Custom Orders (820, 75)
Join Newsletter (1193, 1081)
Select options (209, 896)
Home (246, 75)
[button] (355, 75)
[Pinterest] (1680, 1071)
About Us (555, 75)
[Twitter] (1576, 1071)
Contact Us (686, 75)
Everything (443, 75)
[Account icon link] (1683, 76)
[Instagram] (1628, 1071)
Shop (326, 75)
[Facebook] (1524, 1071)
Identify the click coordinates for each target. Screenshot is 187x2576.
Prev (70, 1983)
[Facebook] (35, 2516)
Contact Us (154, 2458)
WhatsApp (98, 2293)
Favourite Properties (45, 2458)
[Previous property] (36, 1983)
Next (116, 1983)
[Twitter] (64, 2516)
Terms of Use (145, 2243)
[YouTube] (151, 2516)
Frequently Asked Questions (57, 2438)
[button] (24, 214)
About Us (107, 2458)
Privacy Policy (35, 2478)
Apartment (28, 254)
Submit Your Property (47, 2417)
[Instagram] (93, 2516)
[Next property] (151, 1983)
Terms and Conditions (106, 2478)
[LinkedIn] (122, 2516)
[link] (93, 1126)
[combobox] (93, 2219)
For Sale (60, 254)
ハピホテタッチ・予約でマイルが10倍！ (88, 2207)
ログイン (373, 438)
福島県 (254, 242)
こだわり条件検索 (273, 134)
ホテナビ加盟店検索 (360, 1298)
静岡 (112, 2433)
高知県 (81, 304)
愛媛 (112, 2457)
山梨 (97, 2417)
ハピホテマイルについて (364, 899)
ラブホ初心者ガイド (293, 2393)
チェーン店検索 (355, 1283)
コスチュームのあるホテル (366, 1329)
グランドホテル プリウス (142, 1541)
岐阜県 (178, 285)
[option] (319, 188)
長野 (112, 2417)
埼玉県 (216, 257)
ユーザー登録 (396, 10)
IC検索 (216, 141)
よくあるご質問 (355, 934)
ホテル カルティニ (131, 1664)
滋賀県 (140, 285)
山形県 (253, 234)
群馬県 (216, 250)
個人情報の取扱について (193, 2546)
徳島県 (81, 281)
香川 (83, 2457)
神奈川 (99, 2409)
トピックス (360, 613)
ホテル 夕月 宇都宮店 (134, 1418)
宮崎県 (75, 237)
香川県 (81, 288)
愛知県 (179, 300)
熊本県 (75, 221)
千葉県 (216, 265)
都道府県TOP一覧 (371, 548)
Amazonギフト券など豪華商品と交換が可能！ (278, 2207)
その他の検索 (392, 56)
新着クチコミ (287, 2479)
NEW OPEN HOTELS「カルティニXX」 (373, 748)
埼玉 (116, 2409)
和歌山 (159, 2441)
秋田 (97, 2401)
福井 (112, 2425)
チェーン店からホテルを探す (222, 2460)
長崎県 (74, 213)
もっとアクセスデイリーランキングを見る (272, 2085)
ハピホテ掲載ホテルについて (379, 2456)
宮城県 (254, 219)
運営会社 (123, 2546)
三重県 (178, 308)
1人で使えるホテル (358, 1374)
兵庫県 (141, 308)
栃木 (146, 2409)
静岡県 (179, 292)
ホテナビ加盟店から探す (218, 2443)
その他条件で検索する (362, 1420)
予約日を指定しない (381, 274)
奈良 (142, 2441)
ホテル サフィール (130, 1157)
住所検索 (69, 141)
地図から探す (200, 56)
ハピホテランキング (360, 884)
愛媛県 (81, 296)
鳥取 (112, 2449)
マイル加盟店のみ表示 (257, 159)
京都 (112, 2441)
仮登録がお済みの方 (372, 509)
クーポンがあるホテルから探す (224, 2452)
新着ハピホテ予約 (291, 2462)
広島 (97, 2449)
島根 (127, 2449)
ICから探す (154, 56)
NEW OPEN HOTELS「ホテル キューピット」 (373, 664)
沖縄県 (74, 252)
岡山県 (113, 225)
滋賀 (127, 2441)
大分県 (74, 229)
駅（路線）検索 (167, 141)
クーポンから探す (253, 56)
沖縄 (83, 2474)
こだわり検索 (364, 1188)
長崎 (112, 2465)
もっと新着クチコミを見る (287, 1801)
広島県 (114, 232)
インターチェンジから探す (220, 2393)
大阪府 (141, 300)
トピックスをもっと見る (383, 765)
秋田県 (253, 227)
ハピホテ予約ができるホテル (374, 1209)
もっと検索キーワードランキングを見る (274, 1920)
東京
- - -
▸ INSTRUCTIONS FOR THE TASK
Taking the entries from their first line through the line with "[Facebook] (35, 2516)", inclusive, restate each line word for word and give nothing else.

▸ RESPONSE TO THE EXERCISE
Custom Orders (820, 75)
Join Newsletter (1193, 1081)
Select options (209, 896)
Home (246, 75)
[button] (355, 75)
[Pinterest] (1680, 1071)
About Us (555, 75)
[Twitter] (1576, 1071)
Contact Us (686, 75)
Everything (443, 75)
[Account icon link] (1683, 76)
[Instagram] (1628, 1071)
Shop (326, 75)
[Facebook] (1524, 1071)
Identify the click coordinates for each target. Screenshot is 187x2576.
Prev (70, 1983)
[Facebook] (35, 2516)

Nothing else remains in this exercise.